Clinical assessment of respiratory dysfunction is a major issue for the preoperative evaluation. Respiratory dysfunction may appear in early stages of the disease, due to lack of respiratory muscle coordination caused by cerebellar impairment [42]. The preoperative assessment should at least include the ability to cough and clear respiratory secretions and the ability to exhale deeply. Obstructive sleep apnoea is another common sleep disorder in MS patients that should be identified in advance.

Cardiac evaluation is also important for anaesthetic management. MS treatment may cause cardiomyopathy and autonomic dysfunction is possible, resulting in an increased risk for haemodynamic instability during induction. Hypotension with reduced response to intravenous fluid or vasopressor therapy should be expected.

The choice for general or regional anaesthesia depends on the preoperative assessment and the surgical procedure. There are no specific precautions for inhaled and intravenous anaesthetic agents or opioids. For patients with significant motor impairment, succinylcholine might be avoided because of a potential hyperkalemic response. The response to nondepolarizing muscle relaxants is unpredictable. On one hand, a relative resistance to these agents has been described, due to an increased number of postjunctional receptors.

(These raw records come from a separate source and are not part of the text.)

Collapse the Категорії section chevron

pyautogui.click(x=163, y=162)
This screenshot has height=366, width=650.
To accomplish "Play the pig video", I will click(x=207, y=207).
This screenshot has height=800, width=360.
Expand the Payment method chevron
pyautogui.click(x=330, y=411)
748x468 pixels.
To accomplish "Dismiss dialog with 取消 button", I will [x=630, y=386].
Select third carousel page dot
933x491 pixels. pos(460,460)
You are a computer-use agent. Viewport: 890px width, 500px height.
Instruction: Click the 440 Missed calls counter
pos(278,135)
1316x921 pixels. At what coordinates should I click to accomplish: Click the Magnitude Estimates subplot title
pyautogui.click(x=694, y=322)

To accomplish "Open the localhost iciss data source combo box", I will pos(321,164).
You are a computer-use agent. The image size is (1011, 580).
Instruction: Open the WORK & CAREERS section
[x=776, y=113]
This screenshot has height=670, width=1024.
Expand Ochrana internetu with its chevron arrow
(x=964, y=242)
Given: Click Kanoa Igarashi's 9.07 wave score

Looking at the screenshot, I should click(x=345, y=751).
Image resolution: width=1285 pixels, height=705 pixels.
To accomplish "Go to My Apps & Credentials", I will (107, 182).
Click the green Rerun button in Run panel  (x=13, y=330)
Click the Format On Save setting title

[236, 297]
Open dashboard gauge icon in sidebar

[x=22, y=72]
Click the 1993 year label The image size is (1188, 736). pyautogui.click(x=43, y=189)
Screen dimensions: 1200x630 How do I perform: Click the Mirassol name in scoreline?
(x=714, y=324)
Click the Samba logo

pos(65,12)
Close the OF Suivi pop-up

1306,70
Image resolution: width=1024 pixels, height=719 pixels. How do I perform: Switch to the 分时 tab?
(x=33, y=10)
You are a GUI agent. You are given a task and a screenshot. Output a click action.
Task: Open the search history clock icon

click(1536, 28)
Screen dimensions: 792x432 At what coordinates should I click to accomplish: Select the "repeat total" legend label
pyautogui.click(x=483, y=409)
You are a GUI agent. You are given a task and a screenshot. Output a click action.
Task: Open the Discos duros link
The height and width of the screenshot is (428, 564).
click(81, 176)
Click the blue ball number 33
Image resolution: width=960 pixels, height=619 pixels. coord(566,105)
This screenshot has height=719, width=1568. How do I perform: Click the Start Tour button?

On the other hand, lower doses of short-duration nondepolarizing relaxants should be used in MS patients with motor weakness. Baclofen, used to regulate spasticity, may cause muscle weakness, rendering the patient extremely sensitive to the action of nondepolarizing muscle relaxants. Despite this side effect, baclofen should not be stopped abruptly, because of the risk of delirium and convulsions. Because of the unpredictable response, neuromuscular monitoring is imperative.

Despite the lack of evidences, many anaesthetists, fearing forensic procedures, will consider the presence of pre-existing neurological disease, a contraindication for regional anaesthesia [43]. Above threshold concentrations, local anaesthetics are neurotoxic. The loss of the protective effect of the myelin in patients with MS results in the spinal cord and nerves being exposed to higher concentrations. As a consequence, the safety of regional anaesthesia cannot be guaranteed. Nevertheless, it may be advantageous because of a decrease stress response to surgery. Epidural anaesthesia has been studied extensively in the obstetric population and is considered safe. For subarachnoid anaesthesia, controversy still exists. When performing epidural or spinal anaesthesia, recommendations are to use shorter-acting agents and the minimum dose necessary, with or without epidural opioids.